When asked for comment, Mr. McAndrews directed questions to a New York Fed spokeswoman. Dudley could not be immediately reached for comment.

To be sure, the Fed's reports have sometimes been inconclusive. One from last month – only shortly before the Barclays settlement was announced – found that "while misreporting by Libor-panel banks would cause Libor to deviate from other funding measures, our results do not indicate whether or not such misreporting may have occurred."

However, a 2010 draft of a related paper had said that banks appeared to be paying higher rates to borrow from other banks during the financial crisis compared with the levels they reported.

One step the New York Fed could have taken in 2008 when questions initially were raised was to find a way to get its staff embedded in the Libor calculation process, Yale's Verstein said.

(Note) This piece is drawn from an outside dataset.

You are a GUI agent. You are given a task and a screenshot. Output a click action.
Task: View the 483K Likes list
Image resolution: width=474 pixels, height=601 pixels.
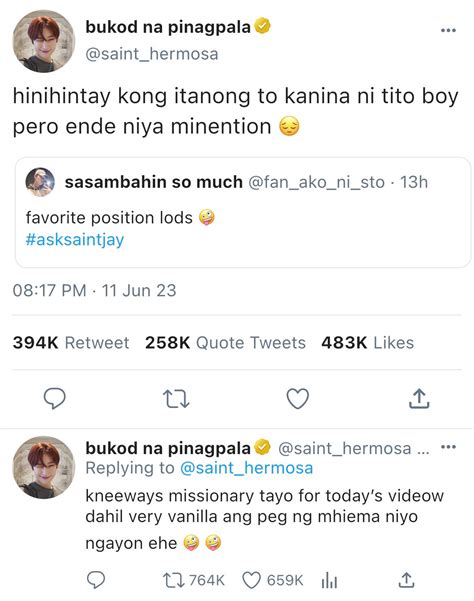pos(368,343)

There, they could use the Fedwire Funds Service – an electronic system through which banks settle interbank loans between one another – as a backstop to measure whether banks were accurately reporting borrowing costs. Then after the financial crisis had passed, regulators could have helped "urge on a newer and better system," he said.

The New York Fed was not part of the Barclays settlement, which was the first major resolution in the Libor probe.

The U.S. Commodity Futures Trading Commission, the U.S. Department of Justice, and the Financial Services Authority in Britain, settled with Barclays.

The scandal has thrown into sharp relief a potential regulatory gap: No single regulator appears to have had ultimate responsibility for making sure rates banks submitted were honest.

On Monday, the Bank of England's Tucker called the issue of banks improperly submitting rates a "cesspit."

In documents released with the Barclays settlement, the CFTC said Barclays traders on a New York derivatives desk asked another Barclays desk in London to manipulate Libor to benefit trading positions.

"For Monday we are very long 3m (three-month) cash here in NY and would like the setting to be set as low as possible," a New York trader e-mailed in 2006 to a person responsible for setting Barclays rates.

Darrell Duffie, a Stanford University finance professor who has followed the Libor issue for several years, said that he believed regulators were "on the case reasonably quickly" after questions were raised in 2008.

"It appears that some regulators, at least at the New York Fed, indeed knew there was a problem at that time. New York Fed staff have subsequently presented some very good research on the likely level of distortions in Libor reporting," Duffie said. "I am surprised, however, that the various regulators in the U.S. and UK took this long to identify and act on the misbehaviour."